“Residents of the City of Flint face a substantial health risk due to contaminants found in their drinking water.  In an effort to not politicize this situation, I have been working directly with state and local officials in seeking important information and attempting to correct the City’s water crisis.   Unfortunately, I have been faced with continual road blocks in my requests for information. It has been nearly a month since I submitted Freedom of Information Act (FOIA) requests to the State and the City of Flint requesting to see documents related to the City’s switch to using water from the Flint River. I requested the applications and permits required by law to change a city’s source of water. So far, the State Treasury has violated FOIA by not providing any information or even a denial. The Department of Environmental Quality (DEQ) and City of Flint have denied my request saying that the documents I requested do not exist. However, state law requires Michigan cities to apply for a permit from the DEQ to switch their source of water. Violation of this law is punishable by a fine of $5,000 per day and possible incarceration. I find it hard to believe that the DEQ and the City of Flint ignored such a critical step, not to mention one that the cost in fines alone would already be roughly $2.5 million and cause those responsible to be subject to criminal prosecution.

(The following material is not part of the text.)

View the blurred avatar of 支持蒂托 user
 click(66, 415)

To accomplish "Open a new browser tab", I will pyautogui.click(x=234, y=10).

“My request for these documents was meant to be a fact-finding mission to ascertain the degree to which the State knew about or took any action to determine the potential hazards of making this switch prior to being officially ordered by the State-appointed Emergency Manager. Since the State has decided not to disclose this information to me, it is unclear the extent to which the State is culpable. I believe the bottom line here is that the decision to switch the source of Flint’s water to the Flint River was made by the Emergency Manager appointed by Governor Snyder and the burden is on his shoulders to make this right.

“The use of the river water has caused a great amount of destruction to the City’s water infrastructure, and it has put the residents who use the water in harm’s way. To help continue this fight for information, I have retained attorney Keith D. Flynn of the law firm Miller Cohen P.L.C. to further evaluate my legal options. My position and recommendation to the Governor on this issue is that the State should immediately switch Flint’s water source back to the Detroit Water System at no additional cost to Flint residents and supply water filters to every household in Flint.

“Furthermore, the State should begin to estimate costs for the total damage done to the City’s public works infrastructure and for the treatment of potential adverse health outcomes we could see in Flint residents in the future and allocate expenditures to correct this problem.”